El estado de Chin, a la que pertenece la ciudad de Mindat, es morada de algo más de una decena de pueblos indígenas de los 135 reconocidos oficialmente por el Gobierno birmano. Una zona puramente tribal dominada por las etnias Bamar, budista y mayoritaria en el país; Mon, animistas y/o budistas, y Chin, predominante en esta demarcación, reconvertidos al cristianismo por las campañas misioneras durante la colonia británica. La llega de los misionarios a la región fue también determinante para que la práctica desapareciera. Actualmente solo quedan un puñado de mujeres con la cara tatuada, la mayoría adultas mayores de 60.

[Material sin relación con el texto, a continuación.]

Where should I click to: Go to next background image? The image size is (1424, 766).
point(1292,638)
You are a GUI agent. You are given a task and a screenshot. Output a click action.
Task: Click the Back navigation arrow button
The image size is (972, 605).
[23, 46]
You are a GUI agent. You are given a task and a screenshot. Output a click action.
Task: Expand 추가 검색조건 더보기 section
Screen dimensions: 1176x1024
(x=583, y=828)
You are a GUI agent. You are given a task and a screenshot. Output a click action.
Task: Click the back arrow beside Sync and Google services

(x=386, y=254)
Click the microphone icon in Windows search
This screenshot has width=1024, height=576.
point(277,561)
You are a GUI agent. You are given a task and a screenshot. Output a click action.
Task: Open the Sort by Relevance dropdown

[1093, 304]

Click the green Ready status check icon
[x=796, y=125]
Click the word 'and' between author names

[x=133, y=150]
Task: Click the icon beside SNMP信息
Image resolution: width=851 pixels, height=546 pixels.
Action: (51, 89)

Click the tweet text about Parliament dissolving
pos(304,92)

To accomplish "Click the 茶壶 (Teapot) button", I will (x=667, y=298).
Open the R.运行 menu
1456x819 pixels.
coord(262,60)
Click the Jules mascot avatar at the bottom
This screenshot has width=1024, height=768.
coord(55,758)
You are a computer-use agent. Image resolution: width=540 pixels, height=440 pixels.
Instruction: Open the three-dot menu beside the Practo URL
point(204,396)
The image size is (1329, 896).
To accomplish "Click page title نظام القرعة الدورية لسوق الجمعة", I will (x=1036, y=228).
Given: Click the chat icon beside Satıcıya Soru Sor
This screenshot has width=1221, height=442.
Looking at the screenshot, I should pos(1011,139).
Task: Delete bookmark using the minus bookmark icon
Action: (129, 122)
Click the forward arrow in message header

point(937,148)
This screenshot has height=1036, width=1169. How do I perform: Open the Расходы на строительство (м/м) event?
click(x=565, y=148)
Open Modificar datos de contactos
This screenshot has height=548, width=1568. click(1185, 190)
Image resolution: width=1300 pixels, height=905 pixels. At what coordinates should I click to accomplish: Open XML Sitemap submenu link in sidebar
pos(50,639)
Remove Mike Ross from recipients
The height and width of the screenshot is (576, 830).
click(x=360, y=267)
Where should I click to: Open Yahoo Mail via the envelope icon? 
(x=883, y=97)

Al final de nuestra charla, siempre con la intermediación del traductor, le pregunto a Yaw Shen qué opinaba su marido de sus tatuajes. Se casaron cuando ella tenía 16 y falleció hace unos años. La mujer no esperaba la pregunta y sonríe entre divertida y ruborizada, como si fuera algo demasiado íntimo como para verbalizarlo.
—Él siempre me decía que era la mujer más hermosa que había visto, contesta finalmente.
—¿Y él? ¿Era también el hombre más guapo que había visto?
—El más guapo de todos.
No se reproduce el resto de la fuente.